- Tareas del ejercicio:
a: En el fragmento sobre el cristianismo y el mitraísmo, ¿qué día declaró santo el emperador Trajano en honor de Mitra?
b: Continúa el fragmento sobre el cristianismo y el mitraísmo a partir de su última oración.

- Fragmento de lectura:
↓
En tiempos del emperador Vespasiano [69-79 d.C.] los
escritos biográficos que narraban la vida de Jesús
de Nazaret [conocidos comúnmente como
«evangelios»] empezaron a ser reescritos,
interpolados, modificados y adaptados a doctrinas que retocaban
la figura de Jesús de Nazaret para hacerla más
parecida a Mitra y a otros dioses «solares» o
«redentores», tales como: Atis de Frigia, Osiris y
Horus de Egipto, Krishna de la India. Todos ellos nacieron de una
virgen, murieron y resucitaron. Varias manos anónimas
intervinieron en esta labor, cuyo objetivo fue divinizar las
cualidades humanas que tuvo el verdadero Jesús nazareno.
¡Inventaron un «Dios» a partir de un hombre!
Los textos biográficos originales del siglo i
desaparecieron bajo la persecución de la jerarquía
imperial romana [actualmente no existe ningún original de
los evangelios cristianos anterior al siglo iv].
El emperador Trajano [98-117 d.C.] patrocinó la
religión mitraica y declaró el domingo
[«día del Señor»] como día santo
dedicado a Mitra. El mitraísmo y el cristianismo
convivieron como dos religiones coexistentes en el imperio
romano; ambas creencias tenían varias similitudes, por
ejemplo, en las ideas de humildad y amor fraternal, bautismo con
agua, rito de comunión, y la creencia en la inmortalidad
del alma, el juicio final y la resurrección.
Con el objetivo de establecer el cristianismo como
única religión de estado, Constantino el Grande
[306-337 d.C.], adorador de Mitra, terminaría fusionando
ambas doctrinas. Resultaba más fácil hacerlo de
este modo, pues los seguidores de Cristo eran más
activistas que los de Mitra.
En el 325 d.C. Constantino convocó el Concilio de
Nicea, donde la religión romana
«decretó» la naturaleza divina de
Jesús. El emperador hizo grandes regalos y donaciones a
los obispos y funcionarios de la Iglesia, obteniendo con ello la
institución de un cristianismo, basado en la
religión mitraica, con Jesús [o Jesucristo]
convertido en Dios, redentor de la humanidad, además de la
misma estructura clerical propia del mitraísmo; y
Constantino pasaría a la historia supuestamente como
«el primer emperador romano convertido al
cristianismo».
↑
- Datos proporcionados:
↓
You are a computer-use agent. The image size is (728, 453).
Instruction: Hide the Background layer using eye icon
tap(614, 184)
↑
↓
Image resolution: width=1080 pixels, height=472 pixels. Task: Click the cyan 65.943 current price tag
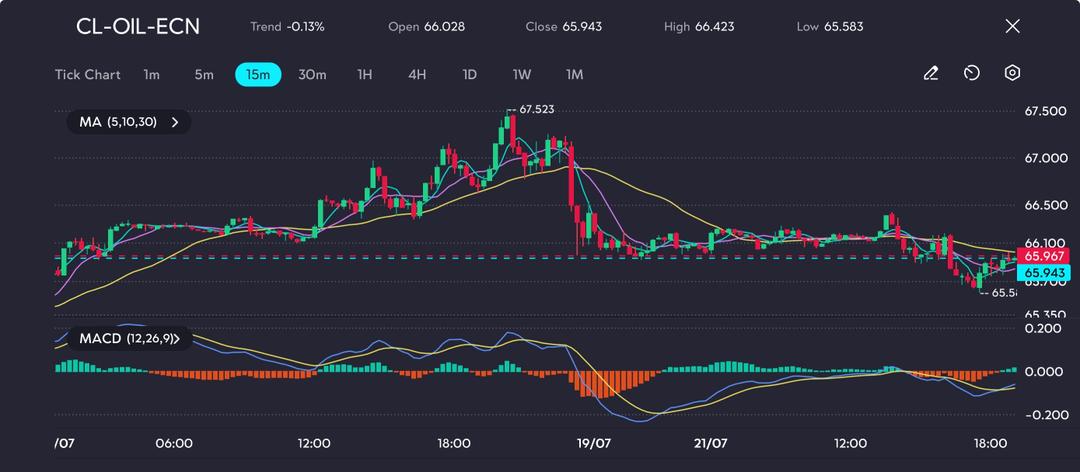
↑
- Resultados finales:
a: El domingo, llamado «día del Señor».

b:
Sin embargo, en el imperio de Constantino aún se
concedía la libertad de culto y en ciertas esferas se
seguía profesando la religión mitraica. Como esto
significaba la pérdida de la «unidad» del
imperio cristiano, que buscaba una hegemonía que gobierne
sobre las masas, el mitraísmo fue erradicado de forma
violenta, quemados sus libros, derribados sus templos, y
proscrito por edicto imperial de Teodosio en el 390
d.C.
La iglesia de Roma se convirtió en la
única entidad autorizada para develar la imagen
distorsionada del nazareno [convertido en hijo de Dios] a los
seguidores del cristianismo. Con sus múltiples escritos,
Agustín de Hipona [entre 386-427 d.C.] fue el principal
artífice que promovió este Cristo inventado y su
religión clerical. En el 451 d.C. León I reclama
para sí mismo una autoridad especial sobre los
demás obispos, autoridad respaldada por el Concilio de
Calcedonia y por los escritos de Gelasio I [484 d.C.], que
influirían en la formación del Derecho
Canónico por el cual se regiría la Santa Iglesia
Católica, Apostólica y Romana.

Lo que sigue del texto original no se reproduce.